◆ **Records**

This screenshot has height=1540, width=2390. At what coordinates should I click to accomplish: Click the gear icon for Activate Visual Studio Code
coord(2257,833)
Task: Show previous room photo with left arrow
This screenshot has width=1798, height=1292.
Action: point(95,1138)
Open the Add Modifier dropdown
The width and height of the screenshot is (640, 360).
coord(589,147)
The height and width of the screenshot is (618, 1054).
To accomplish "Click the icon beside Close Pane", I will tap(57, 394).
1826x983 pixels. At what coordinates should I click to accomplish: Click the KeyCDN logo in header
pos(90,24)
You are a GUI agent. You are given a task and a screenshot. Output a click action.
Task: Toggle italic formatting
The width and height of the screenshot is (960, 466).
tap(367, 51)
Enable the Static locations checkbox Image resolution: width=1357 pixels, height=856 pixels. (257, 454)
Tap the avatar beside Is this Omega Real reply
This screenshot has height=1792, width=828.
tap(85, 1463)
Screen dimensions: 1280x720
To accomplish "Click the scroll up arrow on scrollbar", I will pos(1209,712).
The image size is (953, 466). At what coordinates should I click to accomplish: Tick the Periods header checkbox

◆ **About this task**
Exactly as they appear, write out the lines from the one containing "The height and" through the final line of the entries above, both included.

◆ **Expected answer**
The height and width of the screenshot is (618, 1054).
To accomplish "Click the icon beside Close Pane", I will tap(57, 394).
1826x983 pixels. At what coordinates should I click to accomplish: Click the KeyCDN logo in header
pos(90,24)
You are a GUI agent. You are given a task and a screenshot. Output a click action.
Task: Toggle italic formatting
The width and height of the screenshot is (960, 466).
tap(367, 51)
Enable the Static locations checkbox Image resolution: width=1357 pixels, height=856 pixels. (257, 454)
Tap the avatar beside Is this Omega Real reply
This screenshot has height=1792, width=828.
tap(85, 1463)
Screen dimensions: 1280x720
To accomplish "Click the scroll up arrow on scrollbar", I will pos(1209,712).
The image size is (953, 466). At what coordinates should I click to accomplish: Tick the Periods header checkbox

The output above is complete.